The dialogue flow is a central engine of the system which communicates with most of the modules. It is implemented as a main function to drive the DS. A rule-based and probabilistic belief tracking or dialogue state tracking model could be used to maintain the dialogue flow [25]. We used a rule-based model where the dialogue flow module keeps track of the input dialogue acts and DoP and send them to the response manager to fetch responses. The complete state loop has a queue to store the context information of the preceding utterances. It is helpful to trigger new dialogue acts based on the context information. For example, if the last dialogue act is TakeToPlace, it triggers a new dialogue act called FinishedOne to inform the system that the last action was finished and asks the user if he/she wishes to visit the next place. Another loop keeps track of whether the user accepts or rejects the proposal using Accept and Reject dialogue acts. If one of the dialogue acts appears, the robot takes the user to the next location until either the list of locations is finished or the user rejects to visit the next place.

3.3 Response Manager

The response manager is responsible for picking up the right response for the given intention and degree of politeness. Pre-defined response templates are stored in a data file that is accessed continuously during the interaction.

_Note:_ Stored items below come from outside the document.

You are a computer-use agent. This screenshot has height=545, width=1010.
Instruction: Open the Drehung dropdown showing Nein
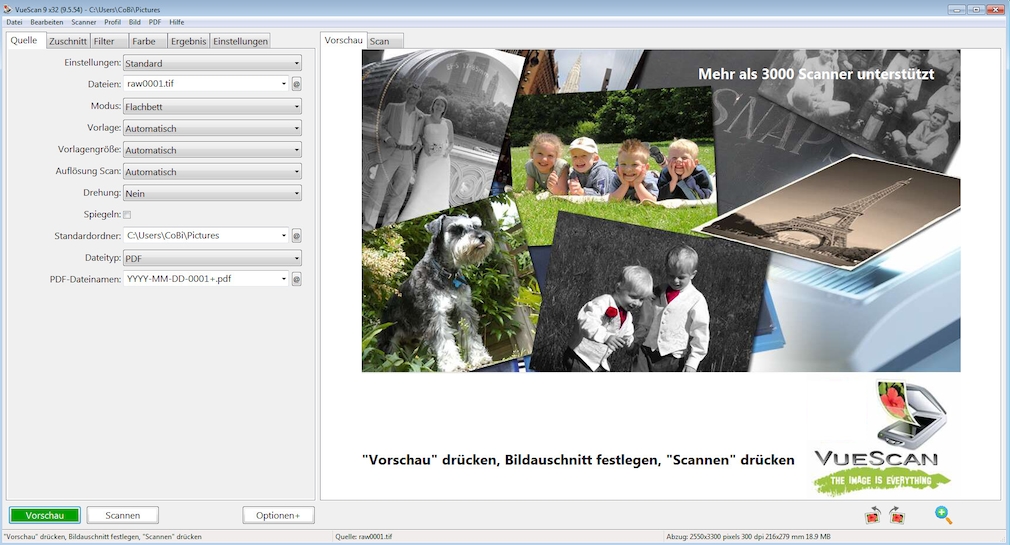click(x=212, y=193)
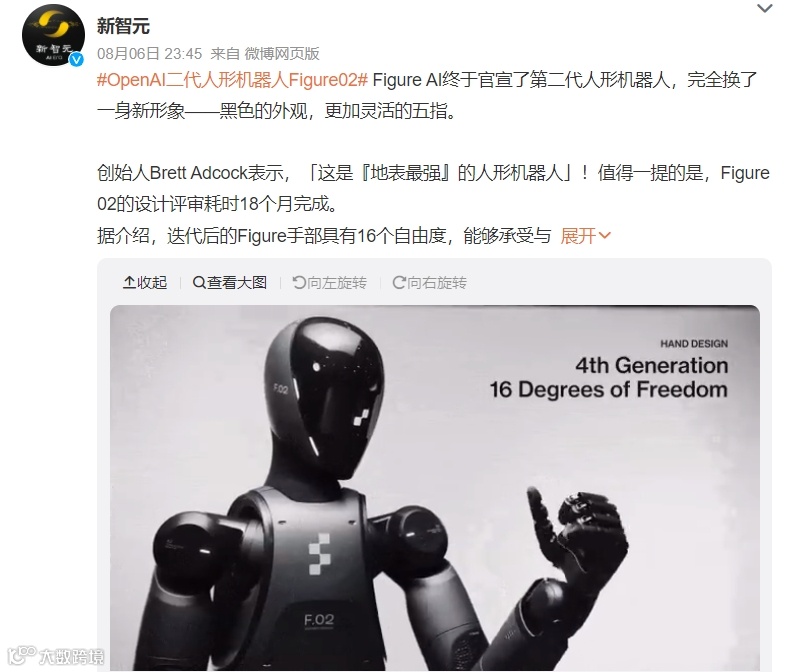Click the 大数跨境 watermark logo
This screenshot has width=789, height=672.
56,655
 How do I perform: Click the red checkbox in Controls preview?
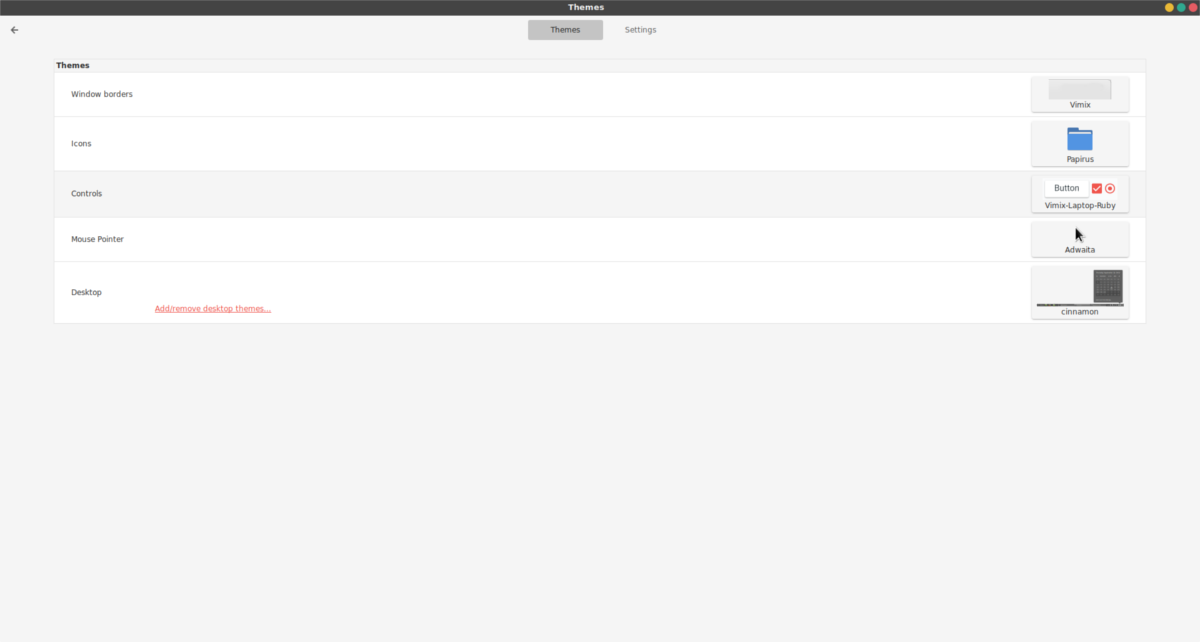click(1096, 188)
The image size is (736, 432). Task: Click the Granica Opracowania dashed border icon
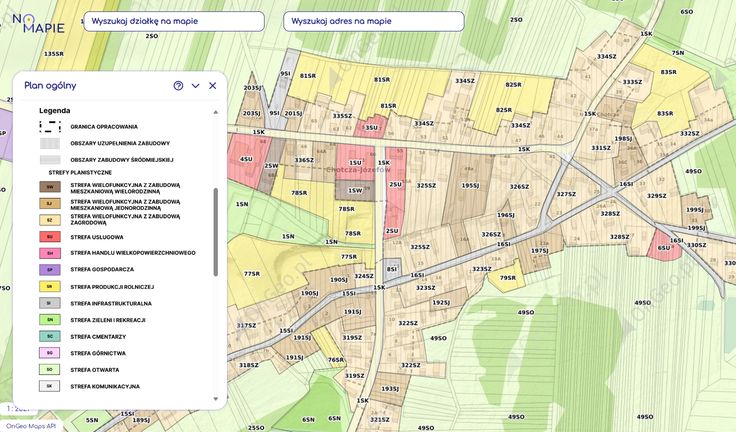49,127
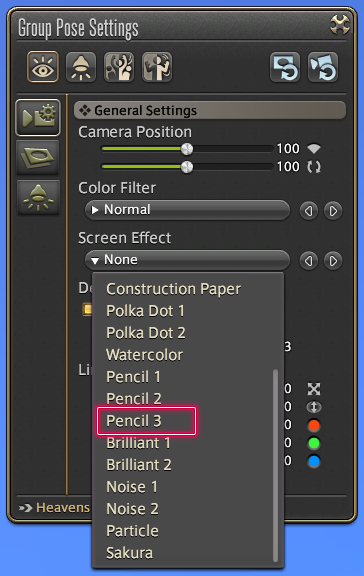
Task: Click previous arrow beside Screen Effect
Action: pyautogui.click(x=309, y=261)
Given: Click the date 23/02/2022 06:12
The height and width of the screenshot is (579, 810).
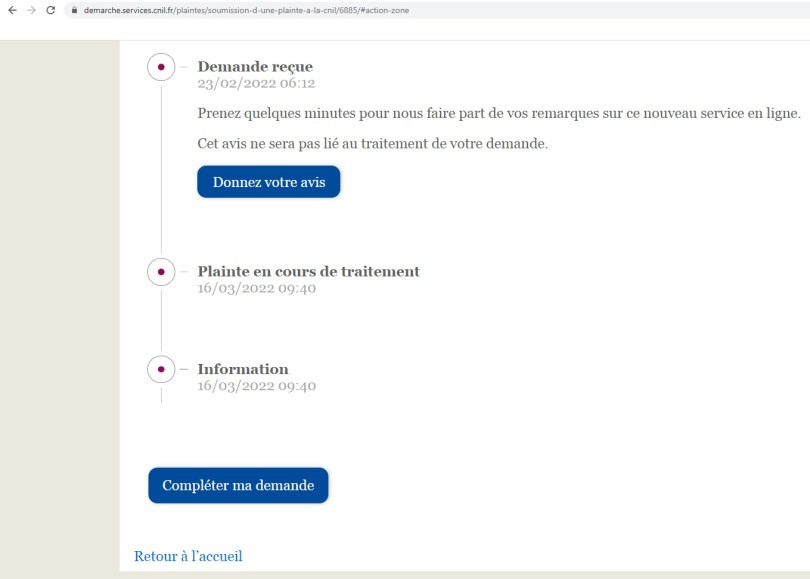Looking at the screenshot, I should [x=256, y=84].
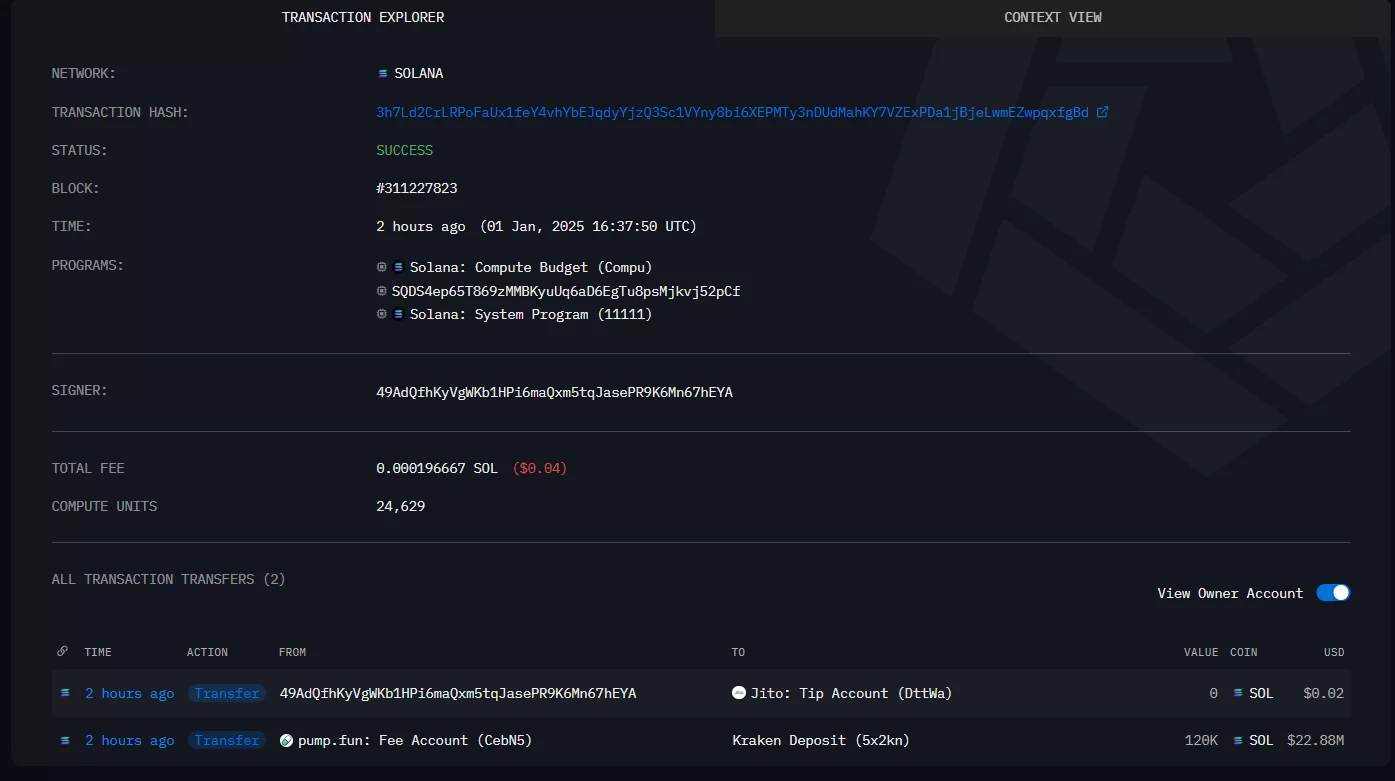Click the SOL coin icon in the 120K row

click(1239, 741)
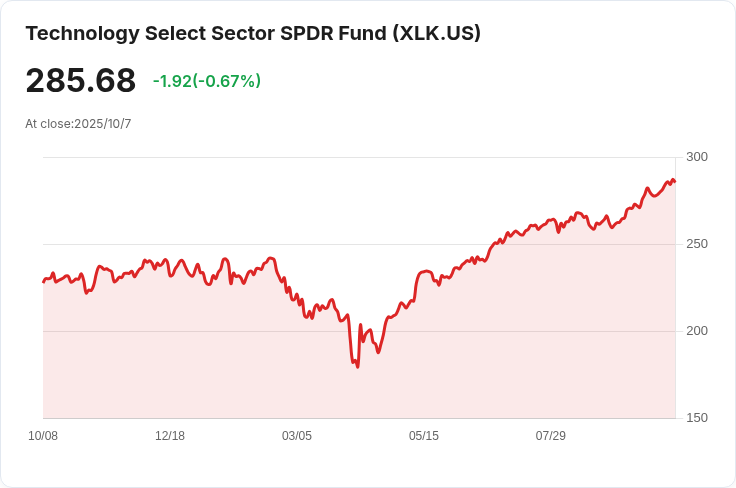This screenshot has width=736, height=488.
Task: Click the price line peak near the chart's end
Action: 672,179
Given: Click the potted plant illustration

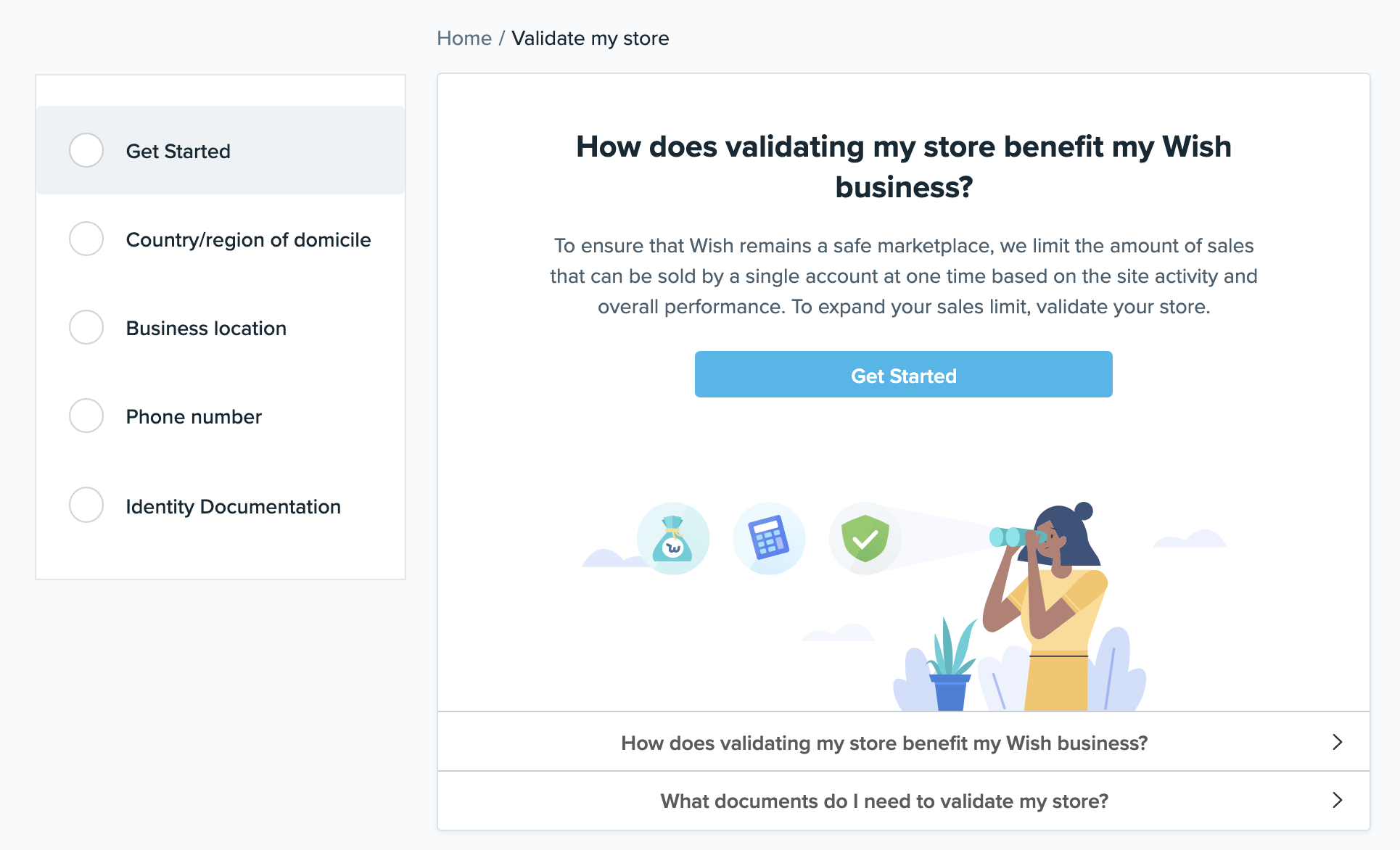Looking at the screenshot, I should coord(950,664).
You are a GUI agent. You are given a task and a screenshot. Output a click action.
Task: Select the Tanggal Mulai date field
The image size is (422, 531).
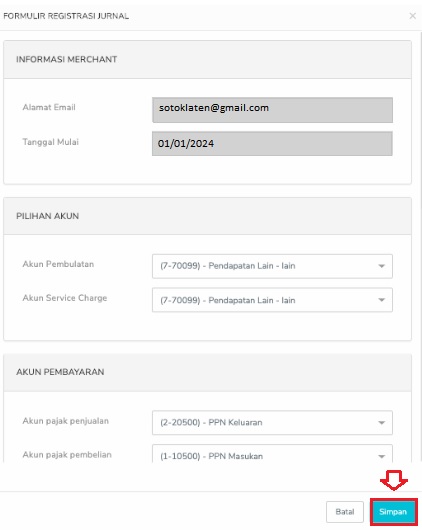point(272,144)
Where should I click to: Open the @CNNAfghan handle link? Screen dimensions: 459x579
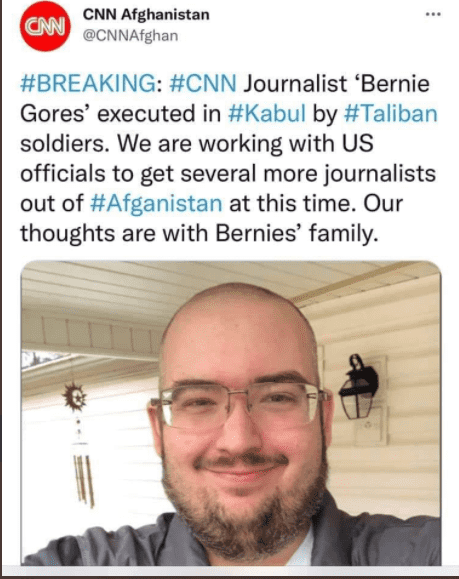(x=130, y=36)
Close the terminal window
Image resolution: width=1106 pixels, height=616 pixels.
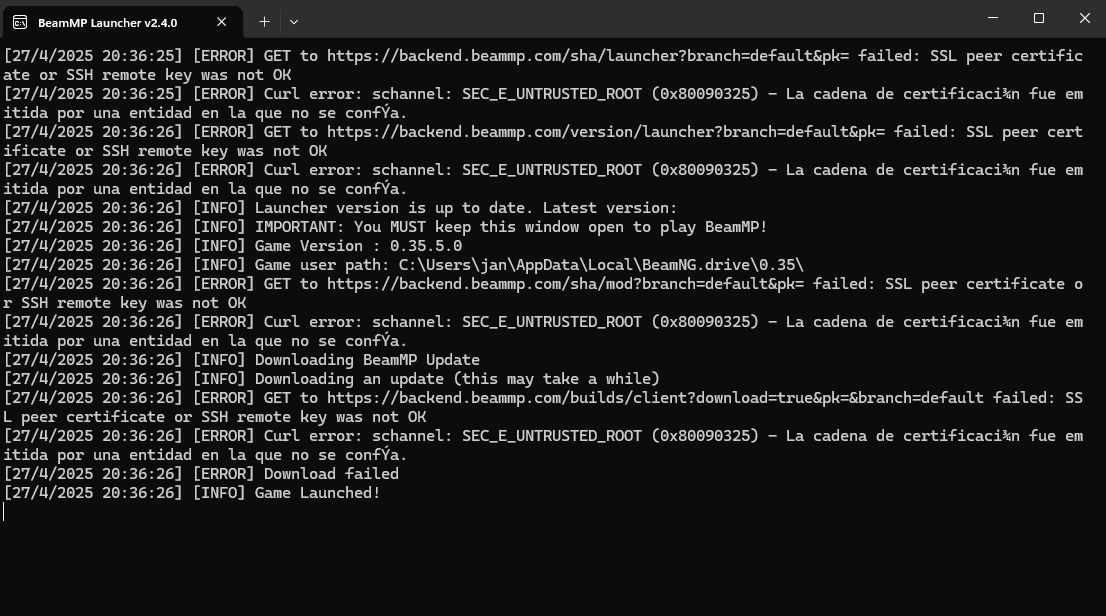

4 Robot Control and Navigation

4.1 Robot Platform

Pepper is a 1.2 meter tall omnidirectional wheeled humanoid robot platform capable of exhibiting body language, perceiving and interacting with its surroundings, and move autonomously. Due to its 17 joints and 20 degrees of freedom (DoF) kinematic configuration and edgeless design, the system is suitable for safe HRI

[18]. The platform is equipped with a large variety of sensors and actuators that ensure safe navigation and a high degree of expressiveness: LED’s are distributed across the head (eyes and ears) and torso (shoulders) to support non-verbal communication by modifying colour and intensity. The microphones and speakers allow verbal interaction as well as environmental awareness. Sensing components include three laser sensors, two sonars and two infrared sensors located in the robot’s base, as well as two cameras and a three-dimensional camera located in the head. Finally, the platform is powered by an Atom processor with a 1.91 GHz quad-core unit that allows the NAOqi SDK to orchestrate the different hardware elements as well as their access from other APIs.

Figure 3: The behavioural model used to create the verbal and non-verbal responses based on the cumulative sum of the DoP. The Pepper robot shown in the right is in the position of the vertical orange line in the plot during the interaction.

4.2 State Manager

In order to produce the physical and verbal responses in accordance with the degree of politeness exhibited during the interaction, a behavioural model inspired by the valence and arousal model [2] has been designed. The model is given the discrete DoP computed from the last utterance being [1, 0, -1] and maps the cumulative sum of the politeness of the previous and current utterances to different actuators. In this way, a variability is provided to every single social cue that can vary in order to fit the interaction needs.

The actuators used to externalize the robot’s change of state are the LED’s color [17], head pitch orientation [15], voice pitch [13] and navigation speed, and are mapped following the intuition (shown in Figure 3). For example, a user repetitively polite during the whole interaction will experience a decrement in the navigation speed of the robot, a head position oriented towards the user, green coloured eyes and a slightly higher voice pitch.

4.3 Motion Manager

The motion manager is responsible for navigation and can be operated in the following modes:

4.3.1 Tele-operation

In this mode, the Pepper robot could be teleoperated with the help of the NAOqi framework using the moveToward function from ALMotion service and the keys on the keyboard are used for moving or stopping the robot.

4.3.2 Scripted Navigation

The scripted navigation is achieved by commanding a robot to move to the specific positions/places with the known distances in the environment. This is also achieved with NAOqi framework using moveTo command from ALMotion service. We specify how far the robot has to move (in meters) and the orientations (in radians) it has to take during motion.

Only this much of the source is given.